The first time I ever went to New York –I was happily side-tracked by the Halloween Parade. Woe be unto to he who tries to get from the West Village to the East Village that night. It is almost the first memory I have of New York, and the one that made me fall in love with this city. It was not different from Mardi Gras and had the ribald flavor of the Ensor painting of Jesus heading into Brussels. The costumes, the color, the freedom and the sound of it were intoxicating. I knew that in some way I had to be part of this city; these out-loud, square-pegs with an insatiable appetite for life.
The Halloween was a kind of wake up call to me, telling me to free my ass and my heart and mind would follow. It was a huge event in the gay community, and these gay folks were not afraid or quiet of the retiring sort. It was good for me to see. At the time, I didn’t know a lot of gay people. Back then, Chicago was still very conservative and buttoned down when it came to matters of sexuality.

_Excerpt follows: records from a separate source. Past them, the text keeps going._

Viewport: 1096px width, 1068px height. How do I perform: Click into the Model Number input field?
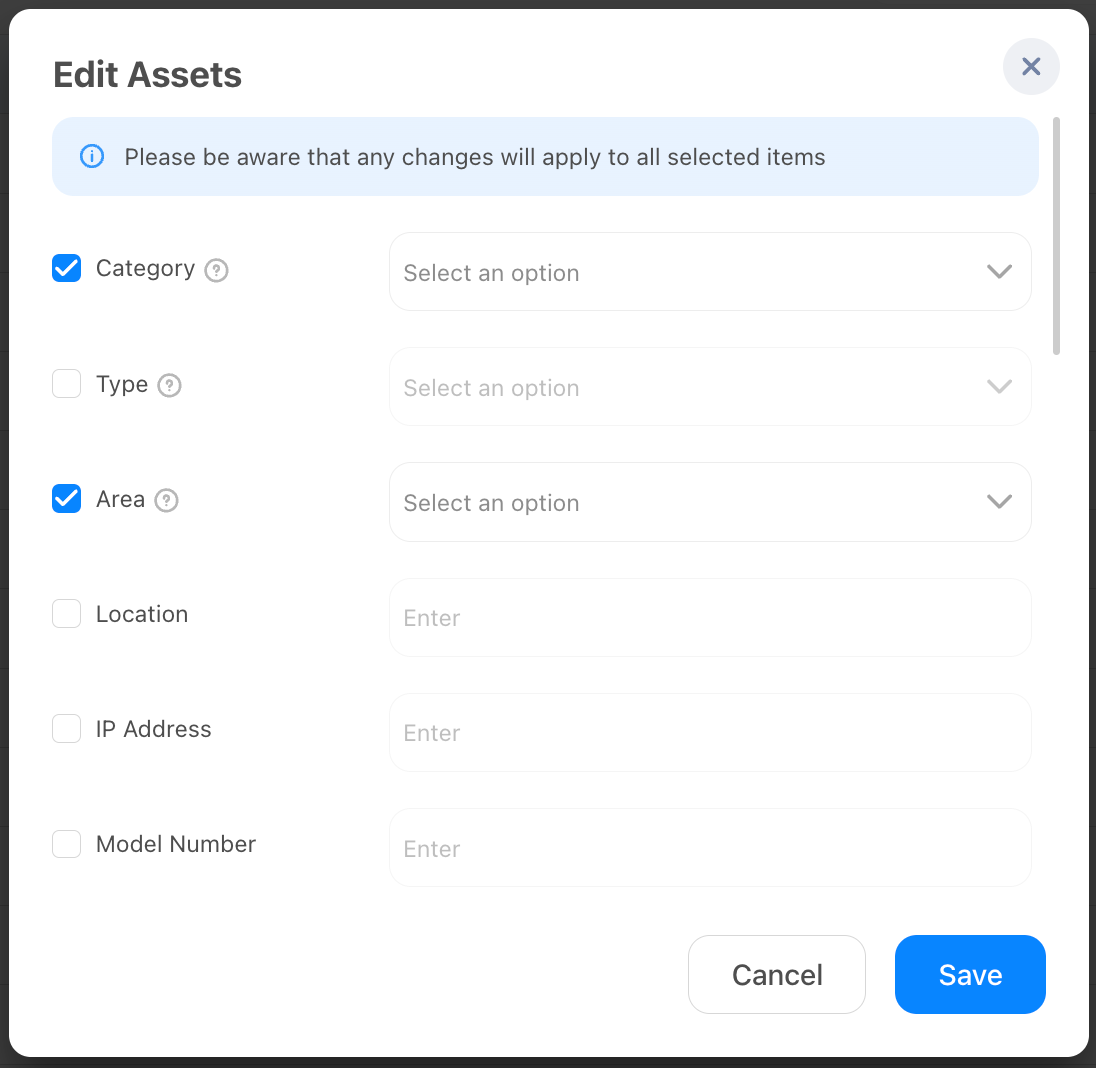[710, 848]
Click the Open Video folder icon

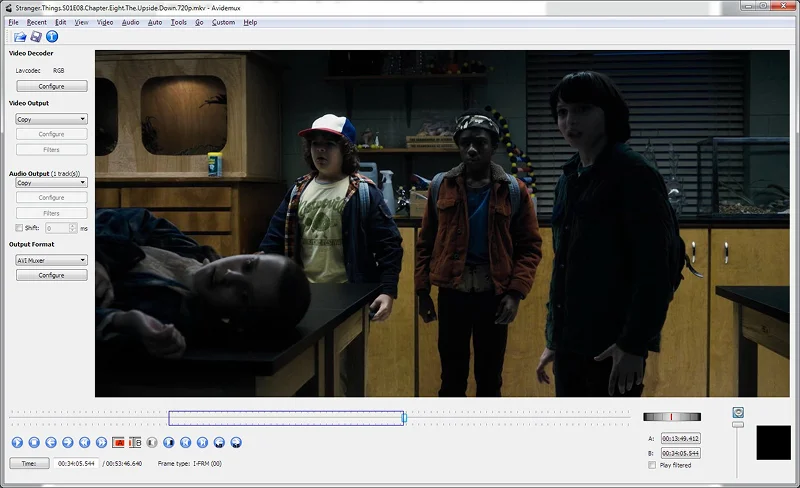(x=19, y=37)
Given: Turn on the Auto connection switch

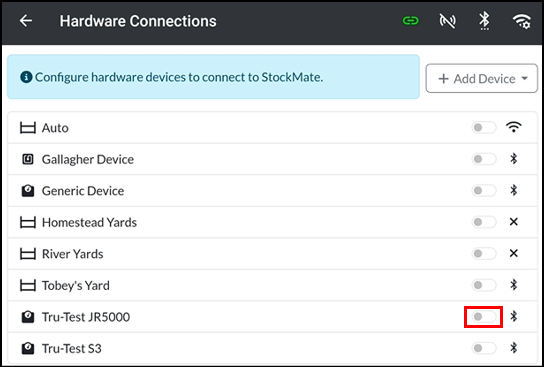Looking at the screenshot, I should (x=484, y=128).
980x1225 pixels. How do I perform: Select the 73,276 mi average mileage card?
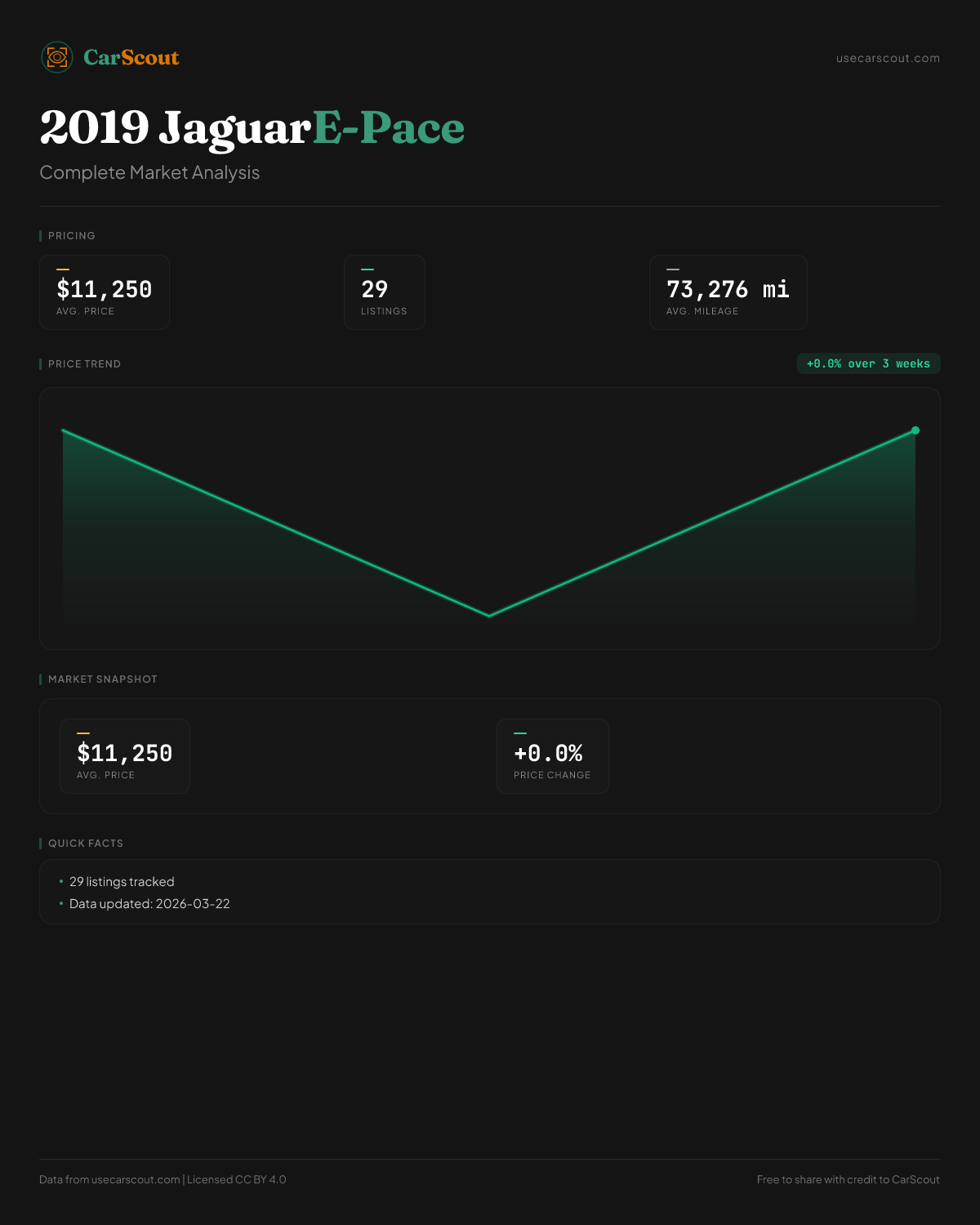point(728,292)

The Halloween Parade was where people could be whoever and whatever the fuck they pleased, and this idea had more than a little appeal to me. There were drag queens, giant puppets operated with rods, harlequins, bikers with assless chaps, Village People imitators, walking penises, dogs with no leashes, people with leashes, fairies, wicked witches, angels, devils, Alice in Wonderland characters, red queens, princes, leather cowboys, guys in drag as nuns, Samurai warriors. . .you name it. It sent the message to me loud and clear that New York City was about what was possible. One’s hopes were as viable a currency as anything else.
“There’s a girl from Soho with a t-shirt saying, “I blow,”
She’s with the “Jive five, 2 plus 3”
And the girls for pay dates
are giving cut rates
Or else doing it for free
The past keeps knock, knock, knocking on my door
and I don’t want to hear it anymore”
I’ve always loved the New York record by Lou Reed. For me, it is one of those albums that reads like a great novel; a novel buoyed between the polarities of tragedy and hope. On this record we hear Lou at his most bitterly angry, yet also at his most plaintively hopeful. There is a feeling that at this point in history, New York, the city, could go either way and Lou read the tea leaves a little quicker than everyone else. He is smack in the middle of the Go-Go eighties, “Greed is good,” stupid hair and Duran Duran. But his attention is focused on the making and unmaking of his city, the reckless homicides of Elanor Bumpurs and Michael Stewart, two powerless people of color the police executed with impunity in the shadow of the Statue of Bigotry. Here, Lou goes hard on his beloved city and its thoughtless cruelty. Or in Dirty Boulevard, when the song’s subject, Pedro, is beaten because his father is Too Proud to Beg, Reed knows the impoverished spirit is intergenerational and will soon infect the son.
There is also the plague-like specter of AIDS which haunts the Halloween Parade and it’s ghostly revelers. The New York record was one of those vital watershed moments in my life when I felt like another artist was talking directly to me, lending me a voice until I could cultivate one of my own. It is amazing how often I return to this masterpiece for a little bit of the busload of faith.
There are many songs and books and musical tropes that hint at the subjects Lou writes about in deft, sure strokes, but they’ve always seemed watery to me.
Lou Reed’s New York is the raw ether of that city, as real as Algren’s Chicago, and Ellroy’s Los Angeles, and it is as indelible and dirty as tar.